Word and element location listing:
· · · · · · ·

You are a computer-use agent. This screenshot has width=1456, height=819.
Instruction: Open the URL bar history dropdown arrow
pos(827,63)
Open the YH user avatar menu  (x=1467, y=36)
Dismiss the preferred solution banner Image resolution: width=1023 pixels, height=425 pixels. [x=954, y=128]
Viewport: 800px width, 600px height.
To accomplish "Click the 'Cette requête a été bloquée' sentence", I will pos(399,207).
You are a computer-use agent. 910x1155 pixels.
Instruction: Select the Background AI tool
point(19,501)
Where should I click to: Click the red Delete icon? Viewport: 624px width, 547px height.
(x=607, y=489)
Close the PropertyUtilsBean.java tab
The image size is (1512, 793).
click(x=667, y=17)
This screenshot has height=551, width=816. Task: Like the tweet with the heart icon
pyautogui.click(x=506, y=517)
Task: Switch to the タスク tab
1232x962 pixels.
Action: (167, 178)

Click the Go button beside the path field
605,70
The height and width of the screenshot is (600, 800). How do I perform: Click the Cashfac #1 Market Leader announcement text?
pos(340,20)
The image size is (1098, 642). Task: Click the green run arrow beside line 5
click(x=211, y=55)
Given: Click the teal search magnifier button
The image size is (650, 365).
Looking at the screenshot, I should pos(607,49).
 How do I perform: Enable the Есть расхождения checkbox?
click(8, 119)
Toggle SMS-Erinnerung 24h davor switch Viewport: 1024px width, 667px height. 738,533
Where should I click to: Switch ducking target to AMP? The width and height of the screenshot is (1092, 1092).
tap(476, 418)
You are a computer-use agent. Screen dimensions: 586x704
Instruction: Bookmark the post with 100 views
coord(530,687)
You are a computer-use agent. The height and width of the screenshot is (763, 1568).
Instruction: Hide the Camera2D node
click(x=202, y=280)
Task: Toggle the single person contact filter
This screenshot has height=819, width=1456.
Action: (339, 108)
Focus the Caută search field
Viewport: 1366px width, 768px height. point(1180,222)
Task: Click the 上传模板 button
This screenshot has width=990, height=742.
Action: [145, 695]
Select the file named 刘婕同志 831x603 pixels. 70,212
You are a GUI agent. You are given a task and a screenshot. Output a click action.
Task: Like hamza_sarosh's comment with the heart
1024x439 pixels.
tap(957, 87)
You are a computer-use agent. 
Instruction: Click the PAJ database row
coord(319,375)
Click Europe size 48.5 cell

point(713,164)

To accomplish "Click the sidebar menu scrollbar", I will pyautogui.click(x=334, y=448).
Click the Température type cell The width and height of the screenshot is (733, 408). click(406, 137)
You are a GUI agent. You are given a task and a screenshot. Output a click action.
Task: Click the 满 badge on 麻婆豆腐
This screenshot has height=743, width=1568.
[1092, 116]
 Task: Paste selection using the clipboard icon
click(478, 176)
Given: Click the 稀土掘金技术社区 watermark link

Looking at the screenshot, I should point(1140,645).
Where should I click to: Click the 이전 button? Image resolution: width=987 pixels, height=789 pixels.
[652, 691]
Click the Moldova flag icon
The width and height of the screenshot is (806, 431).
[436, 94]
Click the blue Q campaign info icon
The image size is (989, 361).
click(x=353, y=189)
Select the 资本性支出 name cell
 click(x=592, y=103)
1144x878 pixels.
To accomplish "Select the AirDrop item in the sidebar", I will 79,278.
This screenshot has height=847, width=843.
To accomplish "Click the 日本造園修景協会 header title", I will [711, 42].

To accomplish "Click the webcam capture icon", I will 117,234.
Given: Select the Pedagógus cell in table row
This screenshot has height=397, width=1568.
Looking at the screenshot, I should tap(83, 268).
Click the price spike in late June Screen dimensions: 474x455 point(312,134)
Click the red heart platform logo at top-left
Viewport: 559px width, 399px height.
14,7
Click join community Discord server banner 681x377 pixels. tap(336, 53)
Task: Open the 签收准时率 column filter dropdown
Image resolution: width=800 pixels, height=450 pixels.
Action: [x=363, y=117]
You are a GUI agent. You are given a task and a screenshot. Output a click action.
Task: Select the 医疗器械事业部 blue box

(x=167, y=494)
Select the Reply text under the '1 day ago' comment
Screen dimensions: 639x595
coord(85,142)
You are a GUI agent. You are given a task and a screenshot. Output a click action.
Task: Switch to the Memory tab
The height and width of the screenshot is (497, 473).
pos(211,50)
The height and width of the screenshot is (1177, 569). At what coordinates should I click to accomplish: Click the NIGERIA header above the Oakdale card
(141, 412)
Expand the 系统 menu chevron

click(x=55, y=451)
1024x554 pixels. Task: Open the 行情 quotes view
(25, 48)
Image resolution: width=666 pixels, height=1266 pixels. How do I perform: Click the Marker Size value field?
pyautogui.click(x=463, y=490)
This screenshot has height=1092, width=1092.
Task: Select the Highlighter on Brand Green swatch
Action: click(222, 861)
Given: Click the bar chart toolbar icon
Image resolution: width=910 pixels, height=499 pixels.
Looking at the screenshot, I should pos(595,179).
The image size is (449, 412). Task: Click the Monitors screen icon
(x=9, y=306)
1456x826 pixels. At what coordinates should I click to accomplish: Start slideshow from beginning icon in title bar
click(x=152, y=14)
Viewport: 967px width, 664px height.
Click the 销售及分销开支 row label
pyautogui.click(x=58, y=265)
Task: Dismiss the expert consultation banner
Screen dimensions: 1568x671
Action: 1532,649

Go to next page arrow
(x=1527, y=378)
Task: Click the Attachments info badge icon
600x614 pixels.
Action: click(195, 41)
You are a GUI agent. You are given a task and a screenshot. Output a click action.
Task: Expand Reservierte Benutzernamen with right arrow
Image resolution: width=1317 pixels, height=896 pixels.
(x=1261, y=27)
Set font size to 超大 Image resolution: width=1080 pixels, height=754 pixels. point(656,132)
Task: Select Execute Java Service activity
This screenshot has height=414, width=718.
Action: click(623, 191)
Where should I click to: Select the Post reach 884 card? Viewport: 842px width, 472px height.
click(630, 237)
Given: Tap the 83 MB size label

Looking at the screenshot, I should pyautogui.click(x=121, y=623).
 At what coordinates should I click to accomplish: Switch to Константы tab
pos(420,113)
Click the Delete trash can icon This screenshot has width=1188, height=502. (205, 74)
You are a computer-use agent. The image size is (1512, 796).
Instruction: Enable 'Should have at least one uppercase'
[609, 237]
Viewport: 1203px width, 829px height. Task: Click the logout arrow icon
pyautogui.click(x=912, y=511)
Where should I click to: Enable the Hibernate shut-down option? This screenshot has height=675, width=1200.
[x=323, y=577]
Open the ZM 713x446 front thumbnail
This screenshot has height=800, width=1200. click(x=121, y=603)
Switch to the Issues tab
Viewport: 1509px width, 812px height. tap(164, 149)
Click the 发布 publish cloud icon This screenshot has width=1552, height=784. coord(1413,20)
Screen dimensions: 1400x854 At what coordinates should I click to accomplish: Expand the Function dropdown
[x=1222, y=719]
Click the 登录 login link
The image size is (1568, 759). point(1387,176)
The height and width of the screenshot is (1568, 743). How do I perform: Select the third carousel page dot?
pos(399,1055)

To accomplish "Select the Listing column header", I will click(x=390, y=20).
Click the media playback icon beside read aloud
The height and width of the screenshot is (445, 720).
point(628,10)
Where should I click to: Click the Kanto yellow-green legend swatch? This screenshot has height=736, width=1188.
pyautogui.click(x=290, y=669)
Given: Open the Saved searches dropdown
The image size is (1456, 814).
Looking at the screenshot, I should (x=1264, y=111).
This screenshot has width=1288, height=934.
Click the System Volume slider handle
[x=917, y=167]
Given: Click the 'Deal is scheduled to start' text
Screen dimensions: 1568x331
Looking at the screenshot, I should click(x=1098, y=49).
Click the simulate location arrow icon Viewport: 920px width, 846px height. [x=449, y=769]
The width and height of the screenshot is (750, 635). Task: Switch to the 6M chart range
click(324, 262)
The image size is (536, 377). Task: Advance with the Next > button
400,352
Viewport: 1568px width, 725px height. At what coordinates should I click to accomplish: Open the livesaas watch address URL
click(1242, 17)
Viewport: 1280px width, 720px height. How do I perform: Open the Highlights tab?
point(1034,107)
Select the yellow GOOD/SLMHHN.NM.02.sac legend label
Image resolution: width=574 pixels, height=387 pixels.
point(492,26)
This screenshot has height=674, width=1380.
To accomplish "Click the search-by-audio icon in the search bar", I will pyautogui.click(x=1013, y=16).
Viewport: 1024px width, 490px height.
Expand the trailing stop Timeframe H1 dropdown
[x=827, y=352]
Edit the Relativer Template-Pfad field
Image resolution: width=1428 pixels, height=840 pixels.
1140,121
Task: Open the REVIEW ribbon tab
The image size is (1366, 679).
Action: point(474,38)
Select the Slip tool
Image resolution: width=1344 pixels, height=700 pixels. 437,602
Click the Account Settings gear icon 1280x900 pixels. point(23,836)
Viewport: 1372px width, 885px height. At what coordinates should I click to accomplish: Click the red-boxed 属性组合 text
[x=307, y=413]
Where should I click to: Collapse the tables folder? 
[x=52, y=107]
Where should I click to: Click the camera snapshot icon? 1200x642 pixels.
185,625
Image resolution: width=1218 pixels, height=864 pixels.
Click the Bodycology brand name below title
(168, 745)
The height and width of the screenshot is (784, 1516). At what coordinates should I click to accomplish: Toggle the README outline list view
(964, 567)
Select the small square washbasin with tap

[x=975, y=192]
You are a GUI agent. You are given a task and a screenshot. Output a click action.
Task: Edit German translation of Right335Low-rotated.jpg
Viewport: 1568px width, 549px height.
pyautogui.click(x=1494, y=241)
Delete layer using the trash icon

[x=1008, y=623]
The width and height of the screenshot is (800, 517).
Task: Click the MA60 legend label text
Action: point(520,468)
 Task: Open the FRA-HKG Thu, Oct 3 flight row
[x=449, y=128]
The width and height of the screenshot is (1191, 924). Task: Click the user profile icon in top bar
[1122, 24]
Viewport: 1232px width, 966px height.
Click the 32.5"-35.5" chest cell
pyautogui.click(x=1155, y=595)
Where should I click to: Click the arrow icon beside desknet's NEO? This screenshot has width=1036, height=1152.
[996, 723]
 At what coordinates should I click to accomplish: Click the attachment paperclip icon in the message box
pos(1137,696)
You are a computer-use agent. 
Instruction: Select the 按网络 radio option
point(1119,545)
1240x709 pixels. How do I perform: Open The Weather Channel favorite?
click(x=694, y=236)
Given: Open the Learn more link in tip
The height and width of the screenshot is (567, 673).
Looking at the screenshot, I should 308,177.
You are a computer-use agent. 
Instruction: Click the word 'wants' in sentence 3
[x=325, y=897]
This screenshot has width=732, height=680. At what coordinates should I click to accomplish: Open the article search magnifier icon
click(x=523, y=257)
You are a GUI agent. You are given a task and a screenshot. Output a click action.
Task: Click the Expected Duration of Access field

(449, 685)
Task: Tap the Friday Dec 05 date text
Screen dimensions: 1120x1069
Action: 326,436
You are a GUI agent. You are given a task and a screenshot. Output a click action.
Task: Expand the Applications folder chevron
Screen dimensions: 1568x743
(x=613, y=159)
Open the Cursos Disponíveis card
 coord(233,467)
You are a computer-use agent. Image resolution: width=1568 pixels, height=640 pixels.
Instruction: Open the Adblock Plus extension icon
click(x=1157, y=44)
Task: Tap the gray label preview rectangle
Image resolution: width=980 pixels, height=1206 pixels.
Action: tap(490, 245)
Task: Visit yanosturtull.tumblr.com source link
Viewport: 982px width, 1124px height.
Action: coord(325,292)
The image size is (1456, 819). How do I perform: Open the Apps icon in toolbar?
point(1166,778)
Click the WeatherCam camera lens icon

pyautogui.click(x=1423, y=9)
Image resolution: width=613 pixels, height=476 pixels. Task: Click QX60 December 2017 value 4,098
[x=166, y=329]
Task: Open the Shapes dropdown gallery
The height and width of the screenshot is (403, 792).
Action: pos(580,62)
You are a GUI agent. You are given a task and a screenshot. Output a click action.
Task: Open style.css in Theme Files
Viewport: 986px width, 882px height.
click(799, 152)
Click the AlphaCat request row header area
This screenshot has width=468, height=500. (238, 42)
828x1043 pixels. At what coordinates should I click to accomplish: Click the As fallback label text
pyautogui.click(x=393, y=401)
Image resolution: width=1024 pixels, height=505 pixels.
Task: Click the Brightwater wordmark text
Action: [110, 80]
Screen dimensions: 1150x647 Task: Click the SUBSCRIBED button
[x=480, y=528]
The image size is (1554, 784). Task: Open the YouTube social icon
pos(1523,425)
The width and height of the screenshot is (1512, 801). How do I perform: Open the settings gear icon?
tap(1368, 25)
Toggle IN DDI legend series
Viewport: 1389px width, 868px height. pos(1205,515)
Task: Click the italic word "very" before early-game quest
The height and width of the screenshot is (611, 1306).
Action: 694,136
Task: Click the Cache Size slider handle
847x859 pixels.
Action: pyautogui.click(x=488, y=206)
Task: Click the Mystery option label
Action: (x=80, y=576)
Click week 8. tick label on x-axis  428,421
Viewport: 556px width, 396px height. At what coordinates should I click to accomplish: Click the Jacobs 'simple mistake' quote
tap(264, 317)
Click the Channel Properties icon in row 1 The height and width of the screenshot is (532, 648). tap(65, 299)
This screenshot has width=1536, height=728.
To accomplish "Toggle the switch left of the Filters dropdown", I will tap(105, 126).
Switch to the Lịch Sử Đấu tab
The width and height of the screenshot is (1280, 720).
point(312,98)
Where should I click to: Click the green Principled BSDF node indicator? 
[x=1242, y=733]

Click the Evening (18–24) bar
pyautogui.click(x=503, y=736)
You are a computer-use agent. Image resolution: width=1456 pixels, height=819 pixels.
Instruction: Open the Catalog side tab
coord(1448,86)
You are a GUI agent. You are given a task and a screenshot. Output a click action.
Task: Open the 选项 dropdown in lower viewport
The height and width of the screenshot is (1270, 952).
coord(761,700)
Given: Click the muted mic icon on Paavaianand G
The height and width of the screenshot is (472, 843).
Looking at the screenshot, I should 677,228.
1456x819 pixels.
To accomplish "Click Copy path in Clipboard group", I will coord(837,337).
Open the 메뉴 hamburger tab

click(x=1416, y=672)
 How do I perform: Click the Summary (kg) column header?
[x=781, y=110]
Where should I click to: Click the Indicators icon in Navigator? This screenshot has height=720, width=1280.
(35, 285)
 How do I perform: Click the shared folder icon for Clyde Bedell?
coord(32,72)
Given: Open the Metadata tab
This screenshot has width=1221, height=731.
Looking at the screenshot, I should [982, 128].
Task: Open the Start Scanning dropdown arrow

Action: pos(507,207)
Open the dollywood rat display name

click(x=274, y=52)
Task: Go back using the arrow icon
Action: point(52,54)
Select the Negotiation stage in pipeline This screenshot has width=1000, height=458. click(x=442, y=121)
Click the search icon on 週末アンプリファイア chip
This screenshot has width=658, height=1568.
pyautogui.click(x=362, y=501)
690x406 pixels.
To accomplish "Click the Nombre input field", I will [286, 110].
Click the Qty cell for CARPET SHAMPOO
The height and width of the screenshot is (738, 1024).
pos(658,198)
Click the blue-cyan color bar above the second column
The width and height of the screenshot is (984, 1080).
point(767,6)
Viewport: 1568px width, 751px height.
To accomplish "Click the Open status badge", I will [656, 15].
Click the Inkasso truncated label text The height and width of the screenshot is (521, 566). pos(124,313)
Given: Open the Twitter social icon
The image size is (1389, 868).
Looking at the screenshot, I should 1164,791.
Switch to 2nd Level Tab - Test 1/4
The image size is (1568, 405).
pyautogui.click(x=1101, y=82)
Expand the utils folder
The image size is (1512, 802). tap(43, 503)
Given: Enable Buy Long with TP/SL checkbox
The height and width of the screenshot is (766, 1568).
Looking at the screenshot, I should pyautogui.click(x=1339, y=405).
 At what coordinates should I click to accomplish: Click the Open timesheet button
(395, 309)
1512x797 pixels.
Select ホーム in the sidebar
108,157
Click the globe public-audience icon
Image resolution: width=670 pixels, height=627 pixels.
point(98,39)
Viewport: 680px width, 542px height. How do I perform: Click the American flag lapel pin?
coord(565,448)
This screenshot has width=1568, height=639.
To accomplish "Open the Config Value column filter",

· · · · · · ·

▸ **Description of the task**
Render the lines of the listing, starting at its first line and ending at the line that contains "Open the YH", as a JSON list of strings with one string per line and blank lines omitted.

▸ **Output of the task**
[
  "You are a computer-use agent. This screenshot has width=1456, height=819.",
  "Instruction: Open the URL bar history dropdown arrow",
  "pos(827,63)",
  "Open the YH user avatar menu  (x=1467, y=36)"
]